Служба воспринималась как битва, приготовление к которой нужно было начинать в домашних условиях. Поощряя решимость Калашникова в службе и в воспитании детей, Словцов отмечает, что образование, получаемое ребенком дома, чрезвычайно важно для будущей государственной деятельности, ибо «университет делает ученого, а человека родители»103. В 1824 г., месяц спустя после рождения сына Владимира, Калашников был награжден орденом Св. Владимира. По этому случаю Словцов писал ему: «Искренно поздравляя вас, почтеннейший кавалер Иван Тимофеевич, с Владимиром, а более с рожденным Владимиром, желаю вам быть достойным отцом своему семейству и благодарным сыном отечеству. Государь или, что все равно, отечество, еще не дождавшись конца вашему ученью, спешат отличить уже вас от прочих ваших сверстников»104. Этот пассаж свидетельствует о том, насколько глубоко идеалы службы проникали в личную жизнь семейства. Кроме того, можно заподозрить Калашникова в том, что выбор имени его сына был связан с ожидавшейся наградой.
Словцов не уставал напоминать Калашникову, что службу нельзя воспринимать легкомысленно или использовать для достижения личных целей. Так, он был весьма обеспокоен частыми переходами его ученика с места на место после того, как он перебрался в Петербург. Узнав однажды, что Калашников недоволен занимаемой им должностью, Словцов не преминул послать ему настоящий выговор: «Да, молодой человек, надобно исполнять всё повеленное, и думать о себе как о ничтожном человеке»105. А когда Калашников сообщил Словцову о своем намерении жениться, тот посоветовал прежде прочно обосноваться на службе, поскольку «по русским законам тот, кто не имеет аттестата на чины, есть точный школьник или вечный подьячий»106. Вместо стремления к наградам Словцов наставляет Калашникова «свою службу украсить посильными подвигами», исполняя поручения начальников без ропота – даже если они «командировали тебя в Камчатку»107. В пример он привел тобольского гражданского губернатора А.С. Осипова: «Здешний Губернатор, посвятив всего себя на службы, не имеет даже пары лошадей собственных. <…> Не прекрасно ли смотреть на сего чиновника, когда он на ямской смиренной парочке спешит в Губернское Правление?»108.

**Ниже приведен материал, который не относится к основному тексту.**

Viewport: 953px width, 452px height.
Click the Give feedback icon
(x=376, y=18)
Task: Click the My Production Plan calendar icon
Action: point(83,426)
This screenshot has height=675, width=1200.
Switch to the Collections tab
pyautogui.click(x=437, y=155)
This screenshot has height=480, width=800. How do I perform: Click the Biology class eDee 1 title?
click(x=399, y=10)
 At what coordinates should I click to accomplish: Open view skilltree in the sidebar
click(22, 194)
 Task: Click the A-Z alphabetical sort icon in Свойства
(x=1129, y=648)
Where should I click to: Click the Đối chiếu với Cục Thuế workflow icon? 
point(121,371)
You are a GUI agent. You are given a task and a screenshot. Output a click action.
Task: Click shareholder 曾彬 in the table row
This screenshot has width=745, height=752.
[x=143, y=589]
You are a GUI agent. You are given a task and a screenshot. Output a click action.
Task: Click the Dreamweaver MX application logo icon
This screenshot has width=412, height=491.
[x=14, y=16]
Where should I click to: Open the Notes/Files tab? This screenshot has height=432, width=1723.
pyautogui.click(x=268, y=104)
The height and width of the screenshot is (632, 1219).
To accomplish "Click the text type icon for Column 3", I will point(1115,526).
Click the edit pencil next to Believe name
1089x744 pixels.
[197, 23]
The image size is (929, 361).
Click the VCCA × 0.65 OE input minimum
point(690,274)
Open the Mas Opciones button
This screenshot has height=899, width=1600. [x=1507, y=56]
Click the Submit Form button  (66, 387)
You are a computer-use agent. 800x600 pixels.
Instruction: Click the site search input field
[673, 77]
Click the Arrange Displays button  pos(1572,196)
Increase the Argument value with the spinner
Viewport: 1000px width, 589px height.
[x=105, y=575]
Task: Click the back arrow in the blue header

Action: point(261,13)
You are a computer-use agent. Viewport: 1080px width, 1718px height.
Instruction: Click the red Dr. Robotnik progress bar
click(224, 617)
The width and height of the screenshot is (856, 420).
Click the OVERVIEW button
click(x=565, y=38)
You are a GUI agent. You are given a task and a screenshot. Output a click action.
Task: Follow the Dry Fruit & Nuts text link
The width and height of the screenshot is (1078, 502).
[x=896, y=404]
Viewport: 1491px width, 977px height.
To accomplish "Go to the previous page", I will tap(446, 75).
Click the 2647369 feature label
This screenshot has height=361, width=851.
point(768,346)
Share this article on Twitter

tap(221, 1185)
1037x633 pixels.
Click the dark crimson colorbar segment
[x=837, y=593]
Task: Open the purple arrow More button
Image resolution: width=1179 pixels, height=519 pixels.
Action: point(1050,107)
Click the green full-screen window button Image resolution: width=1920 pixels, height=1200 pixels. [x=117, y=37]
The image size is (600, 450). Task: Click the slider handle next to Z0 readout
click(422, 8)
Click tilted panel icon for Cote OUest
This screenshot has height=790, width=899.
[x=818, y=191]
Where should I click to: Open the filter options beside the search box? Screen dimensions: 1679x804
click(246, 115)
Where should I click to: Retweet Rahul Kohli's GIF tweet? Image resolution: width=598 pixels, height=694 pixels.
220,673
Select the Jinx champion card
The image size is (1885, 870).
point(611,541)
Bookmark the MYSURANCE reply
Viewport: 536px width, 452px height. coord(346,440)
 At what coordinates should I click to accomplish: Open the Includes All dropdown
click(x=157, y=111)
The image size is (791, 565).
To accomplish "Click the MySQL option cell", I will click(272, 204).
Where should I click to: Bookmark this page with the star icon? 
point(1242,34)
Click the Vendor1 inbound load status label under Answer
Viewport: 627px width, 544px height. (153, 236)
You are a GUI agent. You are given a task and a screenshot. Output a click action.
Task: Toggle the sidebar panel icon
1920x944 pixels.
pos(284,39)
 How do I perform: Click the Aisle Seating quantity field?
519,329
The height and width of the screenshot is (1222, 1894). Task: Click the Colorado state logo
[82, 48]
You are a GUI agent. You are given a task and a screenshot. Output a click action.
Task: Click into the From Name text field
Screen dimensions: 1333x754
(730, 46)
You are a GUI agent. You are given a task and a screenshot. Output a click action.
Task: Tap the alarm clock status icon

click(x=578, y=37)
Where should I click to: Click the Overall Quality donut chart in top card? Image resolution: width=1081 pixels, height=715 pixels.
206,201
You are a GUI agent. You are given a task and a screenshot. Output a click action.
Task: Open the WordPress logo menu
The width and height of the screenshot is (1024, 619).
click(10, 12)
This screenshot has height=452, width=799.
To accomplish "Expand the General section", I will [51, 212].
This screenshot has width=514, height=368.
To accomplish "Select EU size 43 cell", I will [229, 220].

Если мы будем иметь в виду, что, по существу, с 1808 по 1828 гг. Словцов был ссыльным, его неоднократно высказанная преданность службе и трону будет выглядеть весьма знаменательно. В этом отношении давнее учреждение Тобольского наместничества было важным опытом лично для Словцова, событием, которое сообщило высокие цели всей его жизни. На роскошной церемонии открытия наместничества 30 августа 1782 г. 15-летний Словцов удостоился чести прочесть свою оду «К Сибири»109. В тобольской истории не было более торжественного дня, чем этот, особенно если учесть, что печальные времена были уже не за горами – скоро пожары и наводнения нанесут большой ущерб городу110. Событие знаменовало собой, как позднее писал Словцов, начало «благодатн[ой] эпох[и]», когда «всякому нравственному существу даны право и сила действовать в общей жизни человечества». Все эти щедроты, естественно, были дарованы властью: учреждение наместничества, как указал Словцов, «слава Богу, сделало Сибирь недалеко от царя и верховного правительства»111. На себя он смотрел как на орудие в этом процессе и в течение всей своей многолетней жизни ни разу не усомнился в справедливости этого убеждения. «Сибирская Минерва, – как он писал Калашникову в 1825 г. о своей визитаторской должности, – вряд ли увидит так усердного ей служителя, каков я был; умнее и ученее меня многие будут, но усерднее едва ли!»112.